BRIEF. Starting at the line that holds "This screenshot has", reproduce each line exactly up to and including the last line of the records below. Pictures stay out.
### EXERCISE DATA
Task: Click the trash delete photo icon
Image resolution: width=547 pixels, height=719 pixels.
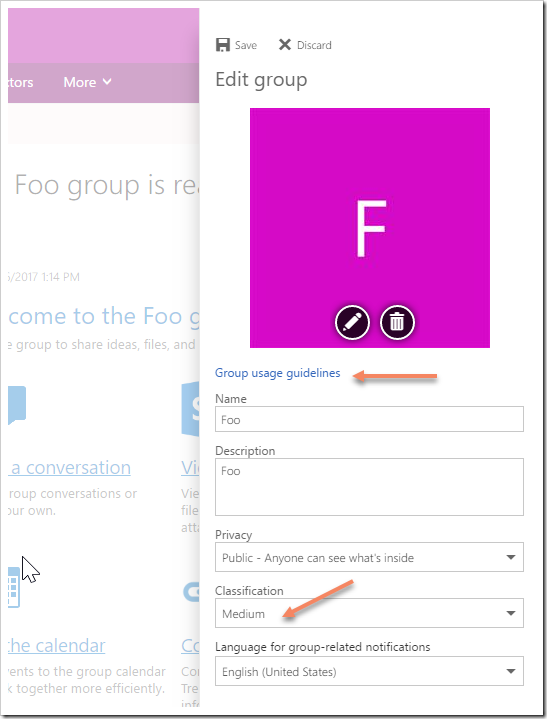Action: (x=397, y=322)
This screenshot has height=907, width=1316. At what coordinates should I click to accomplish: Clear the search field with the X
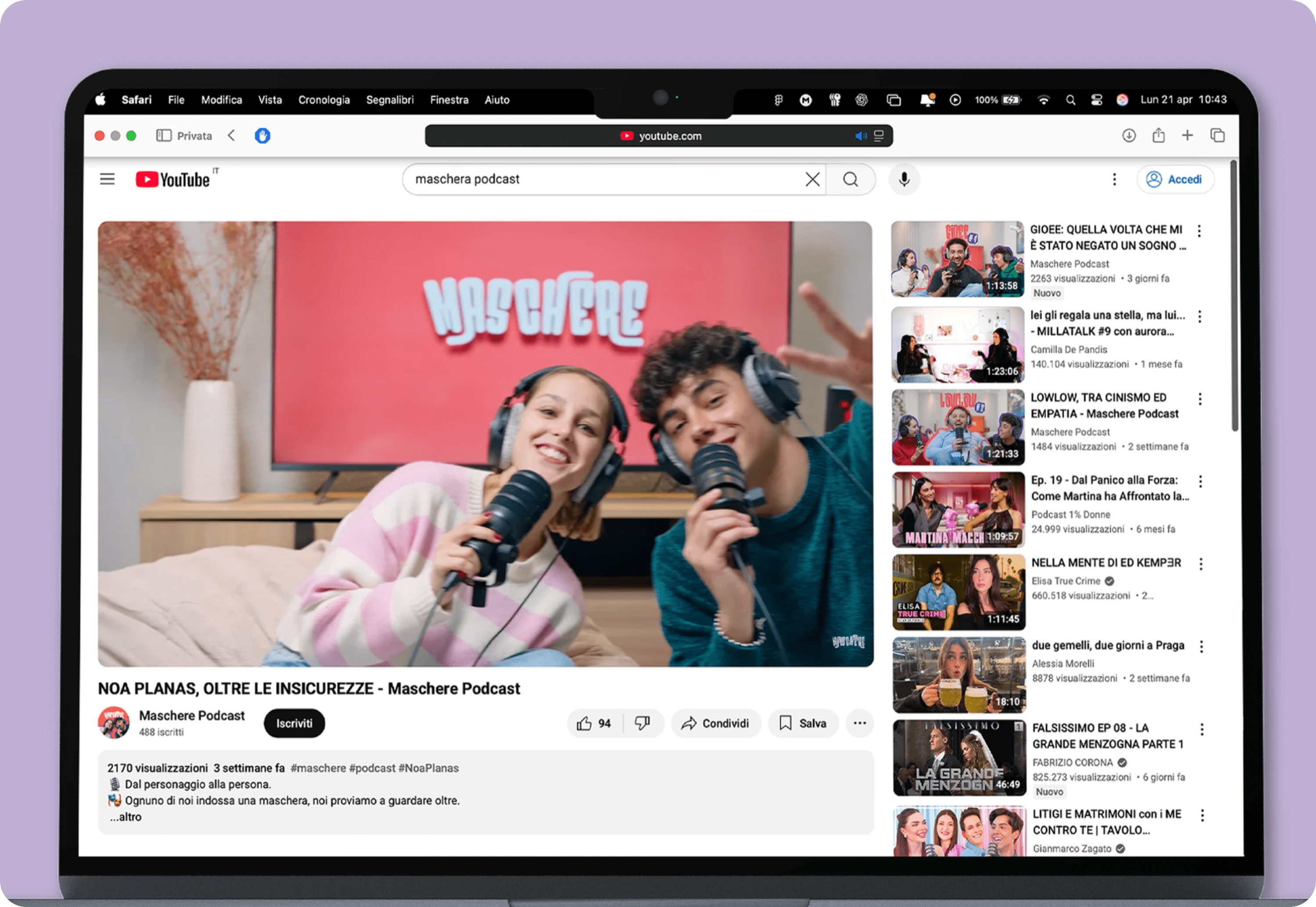coord(813,180)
######
RESPONSE.
This screenshot has height=907, width=1316. At what coordinates should I click to accomplish: Clear the search field with the X
coord(813,180)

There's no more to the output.